Clinical characteristics and outcomes of children with non-sinogenic Brain infections

Abstract

Background Central Nervous System (CNS) suppurative infections are serious but rare conditions in the paediatric population. Data on long-term neurocognitive and quality of life outcomes in children recovering from these infections are lacking. Methods A retrospective cohort review of children <16 years with non-sinogenic infections undergoing neurosurgery was conducted. Data for patients admitted to Children’s Health Ireland at Temple St between 2008–2021 were analysed for clinical and microbiological profiles. Follow-up reviews evaluating neurological and academic sequelae and quality of life were performed. Categorical variables were analysed for unfavourable outcome with a p < 0.05 significance value. Results Forty patients were included with a mean age of 4.5 years and equal gender distribution. Fever (68%) and vomiting (58%) were the most common presenting complaints. Only fourteen (35%) patients presented with the classic triad of fever, headache, and focal neurological deficit. Meningitis/Encephalitis was the most common cause of suppurative infection (40%).
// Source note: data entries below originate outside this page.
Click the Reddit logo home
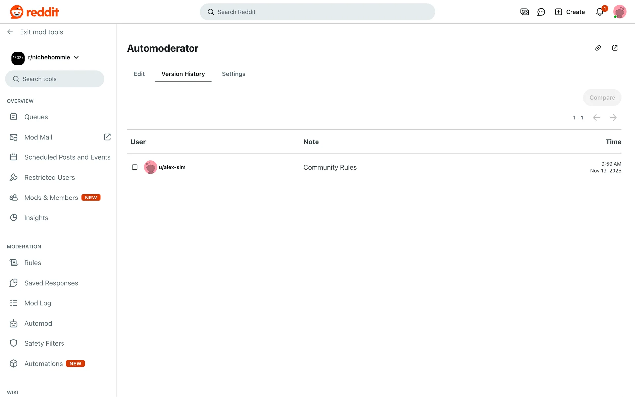Image resolution: width=635 pixels, height=397 pixels. tap(34, 12)
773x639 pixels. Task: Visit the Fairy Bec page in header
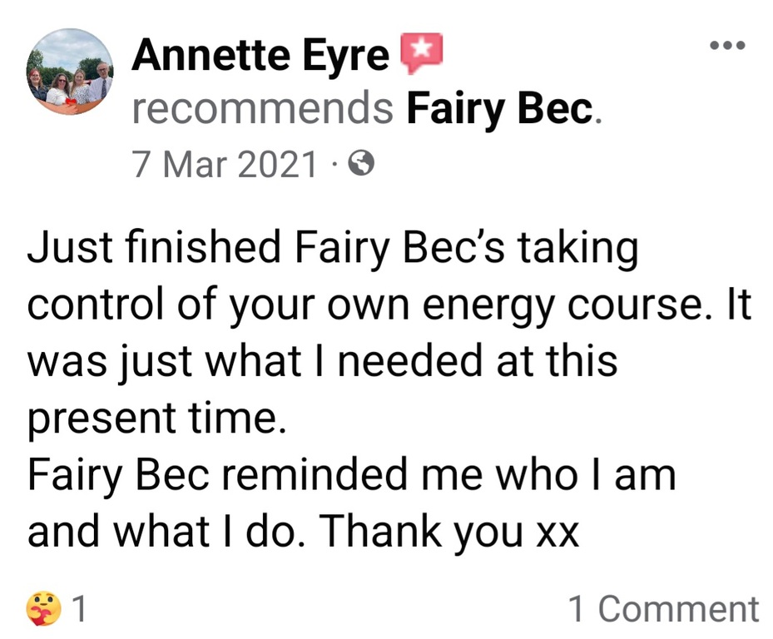pos(499,110)
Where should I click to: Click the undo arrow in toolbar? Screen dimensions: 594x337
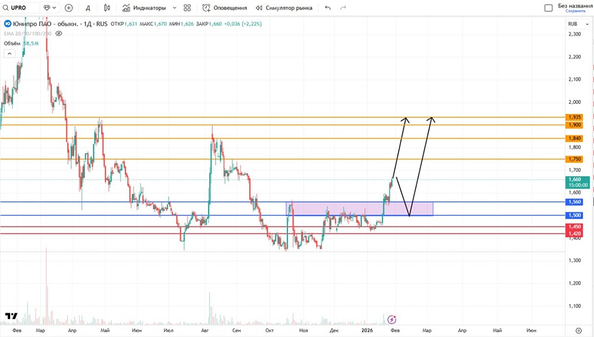coord(327,8)
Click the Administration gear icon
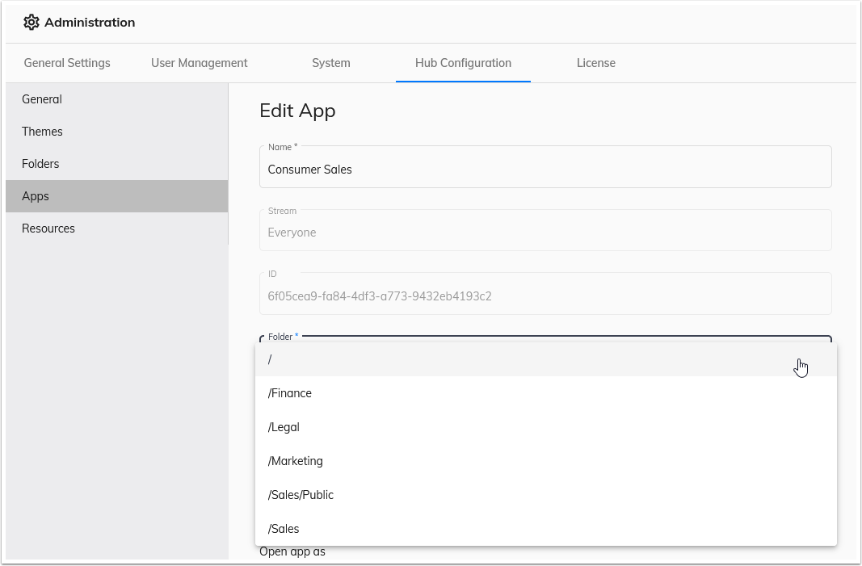Image resolution: width=862 pixels, height=566 pixels. tap(32, 22)
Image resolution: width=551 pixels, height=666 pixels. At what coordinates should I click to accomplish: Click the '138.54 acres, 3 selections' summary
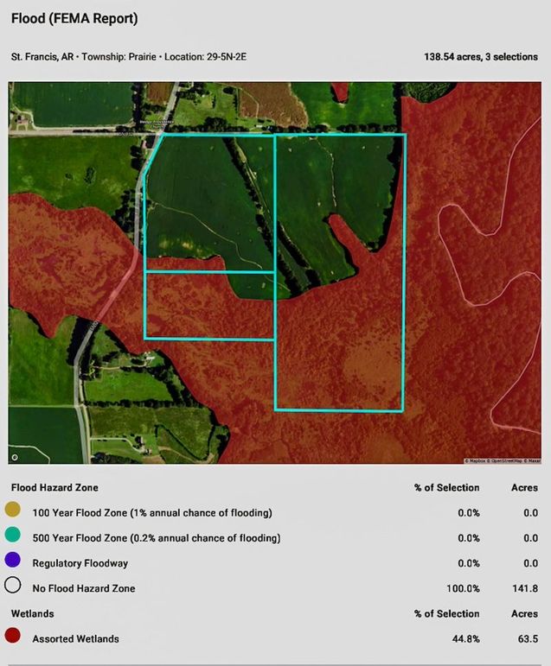pyautogui.click(x=480, y=56)
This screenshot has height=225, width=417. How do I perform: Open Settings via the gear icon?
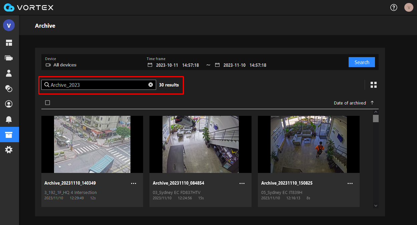pyautogui.click(x=9, y=150)
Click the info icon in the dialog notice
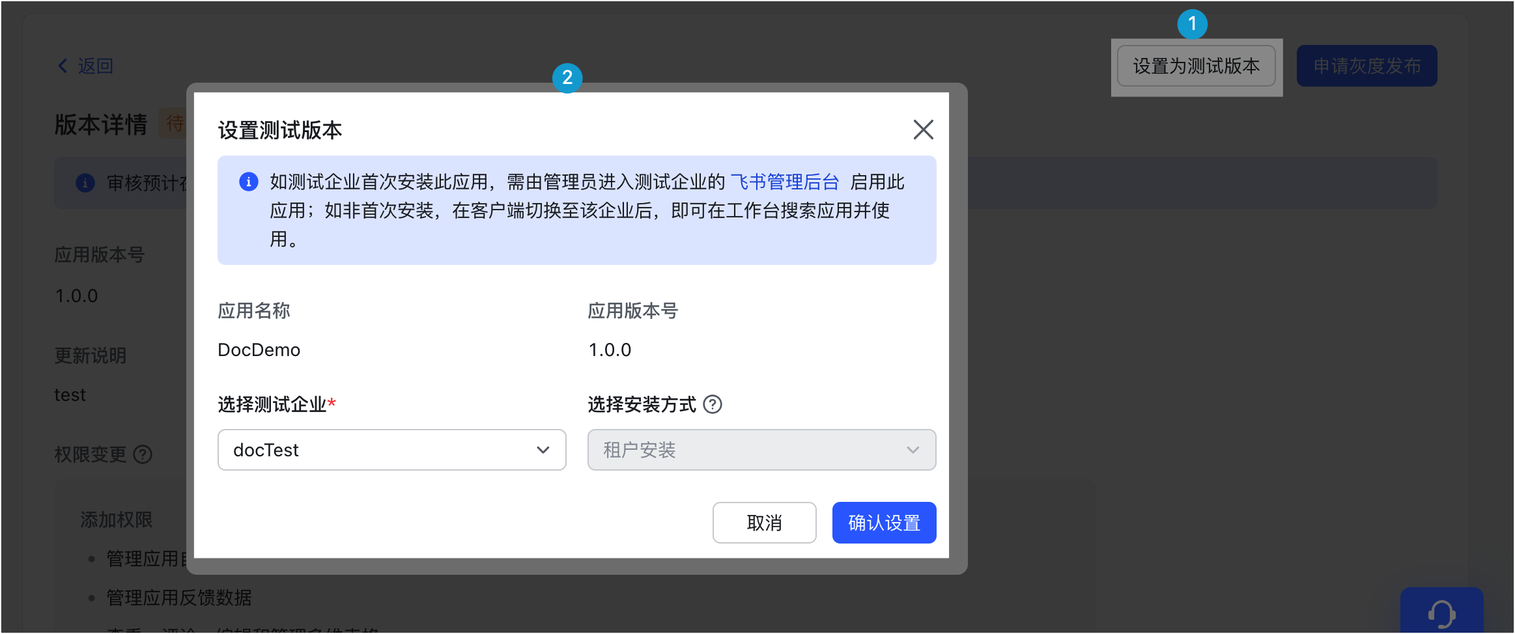 [x=249, y=182]
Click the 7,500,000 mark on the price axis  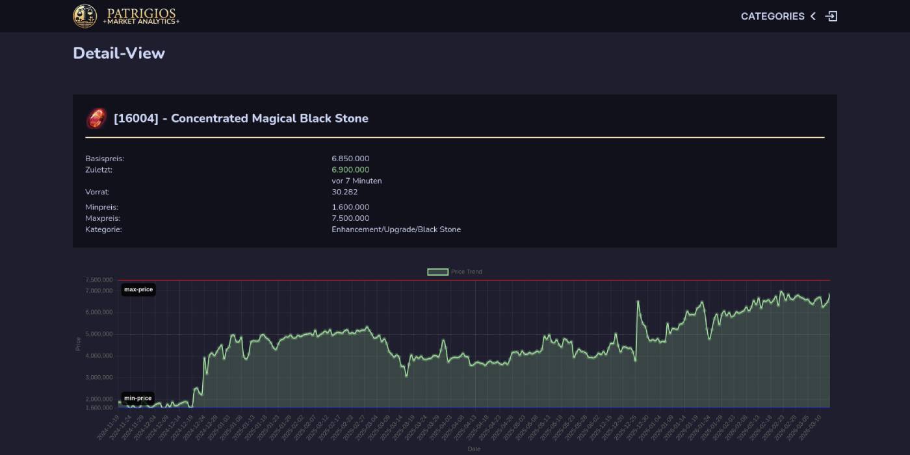pyautogui.click(x=99, y=280)
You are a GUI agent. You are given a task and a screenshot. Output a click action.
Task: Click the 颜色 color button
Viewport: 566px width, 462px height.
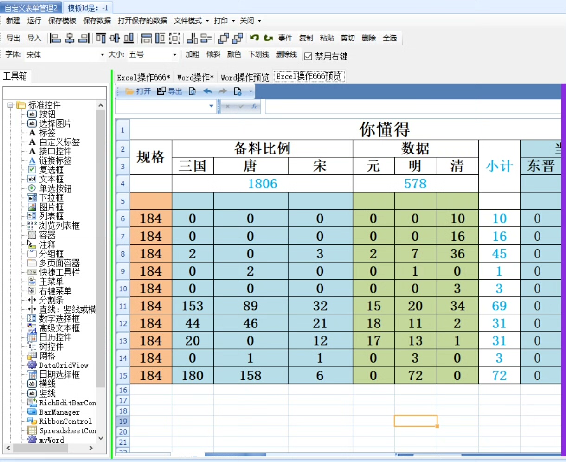point(234,54)
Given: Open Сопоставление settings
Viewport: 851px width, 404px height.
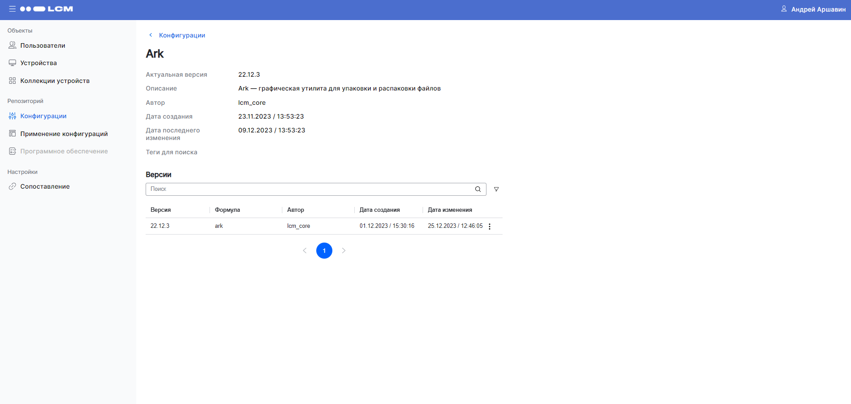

Predisposing factors included congenital heart disease (18%), prematurity (15%) and immunocompromised status (10%). More patients received an initial Burr hole aspiration (73%) than Craniotomy (27%). The re-operation rate was higher in the craniotomy group (45%) compared to the burr hole group (34%), but this was not statistically significant (p = 0.522). Four patients died (10%) including two intra-hospital deaths (5%). Male gender (p = 0.047) and multiple abscesses (p = 0.041) were associated with unfavourable outcome at discharge. Mobility impairment was the most affected determinant of quality of life. Conclusion CNS suppurative infections are associated with long-term neurocognitive sequelae in children. Multiple abscesses and male gender are associated with unfavourable GOS on discharge. Children are still left with mobility impairment (25%), personality changes (23%) and intellectual disability (18%) at an average of 5 years. Long-term follow up with multidisciplinary input is required. Further research should focus on evaluating long-term HRQoL in children.